What to do: Only the lines from the one containing "Task: Click the 0.6% average CTR value" through the end of the listing belong in the answer, repeated exactly, with no pictures.

--- START ---

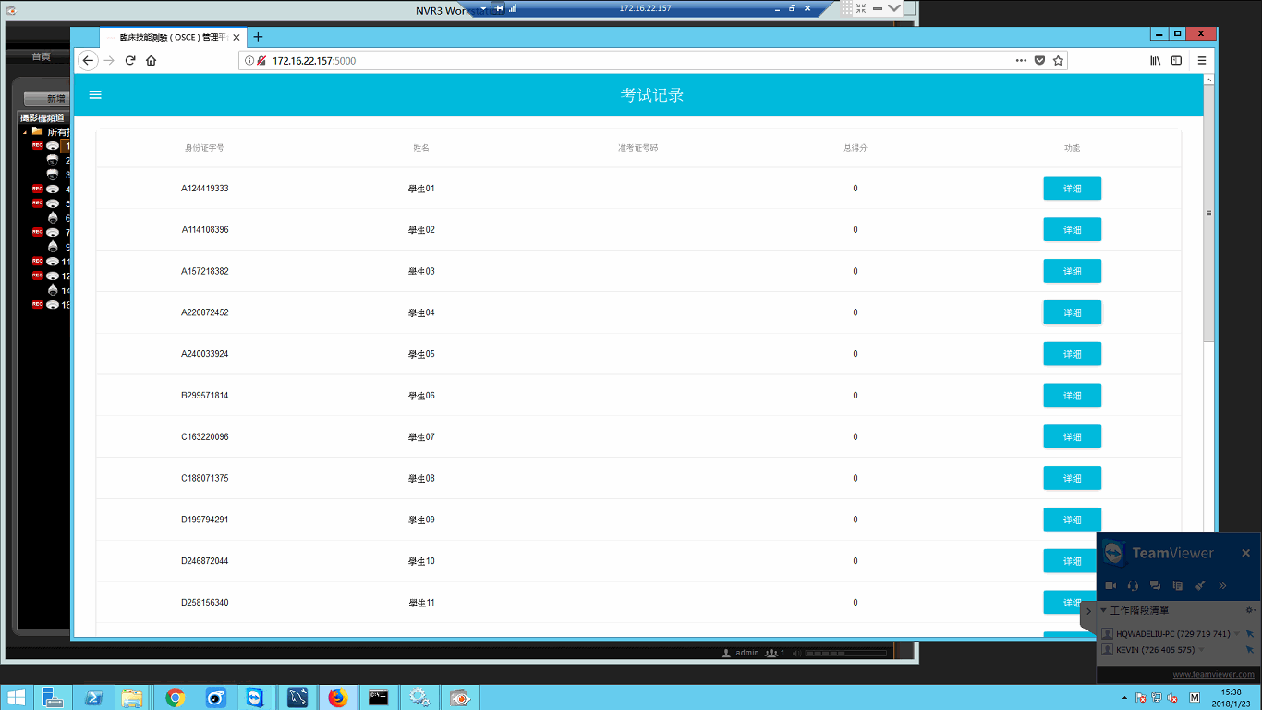Viewport: 1262px width, 710px height.
Task: Toggle remote control pointer for HQWADELIU-PC
Action: [x=1249, y=634]
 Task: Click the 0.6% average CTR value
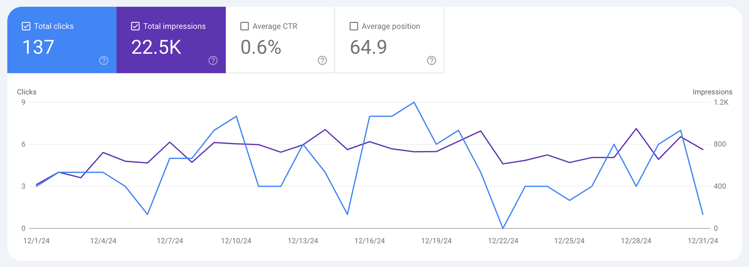[x=261, y=47]
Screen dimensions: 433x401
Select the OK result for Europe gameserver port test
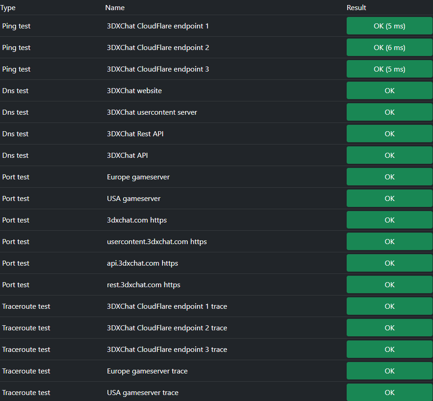(389, 177)
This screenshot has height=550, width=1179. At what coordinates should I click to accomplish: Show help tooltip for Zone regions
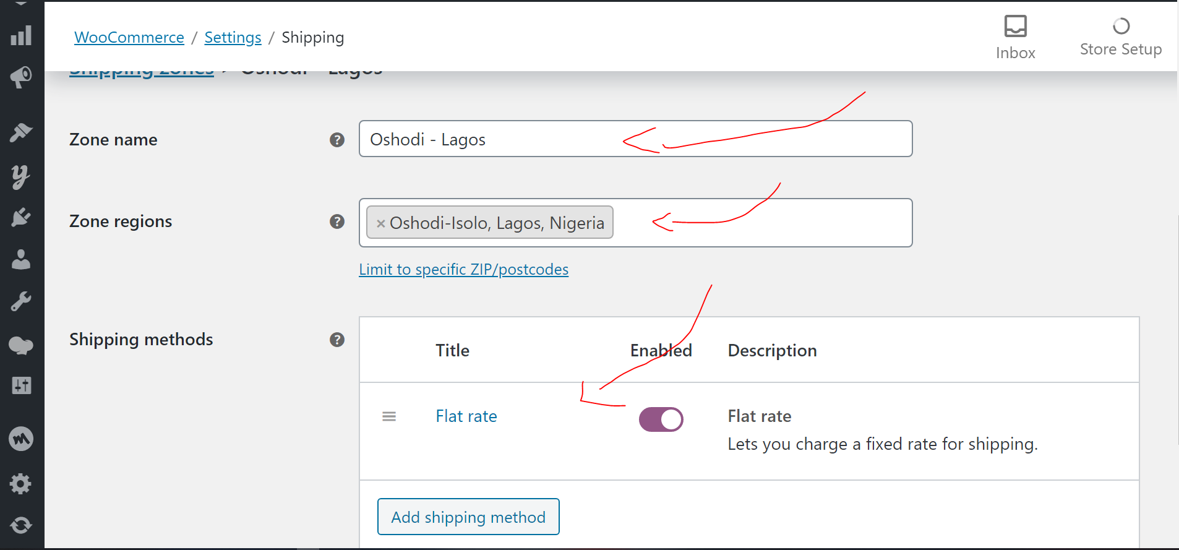point(337,221)
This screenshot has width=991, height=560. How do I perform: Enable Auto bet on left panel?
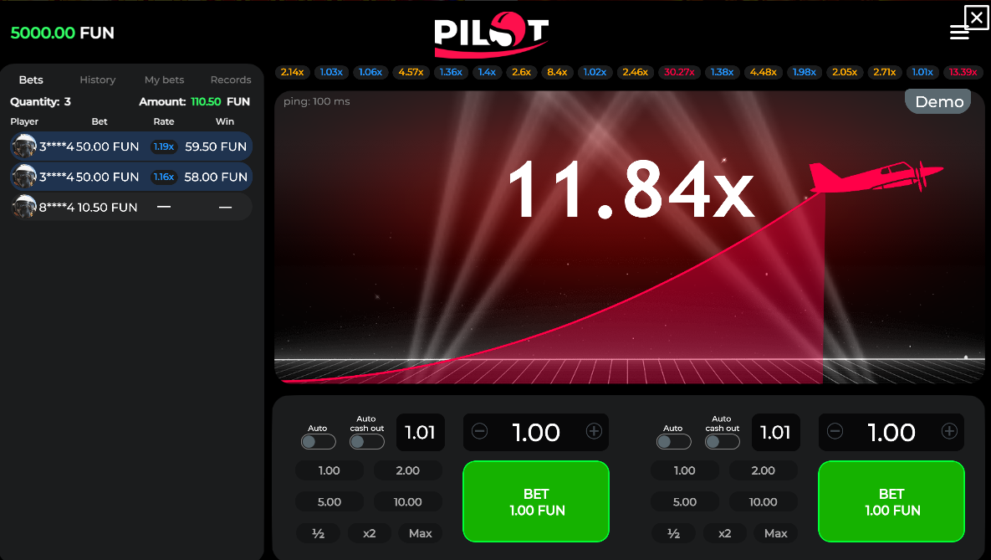(318, 442)
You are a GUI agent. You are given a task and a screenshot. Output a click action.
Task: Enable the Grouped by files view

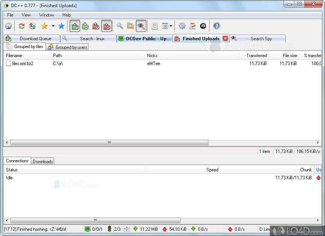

--- END ---

Answer space:
 Task: Click the 0.6% average CTR value
[x=261, y=47]
Screen dimensions: 433x401
Select the OK result for Europe gameserver port test
(389, 177)
This screenshot has height=550, width=1179. At what coordinates should I click to accomplish: Show help tooltip for Zone regions
point(337,221)
This screenshot has width=991, height=560. How do I perform: Enable Auto bet on left panel?
(318, 442)
You are a GUI agent. You are given a task and a screenshot. Output a click action.
Task: Enable the Grouped by files view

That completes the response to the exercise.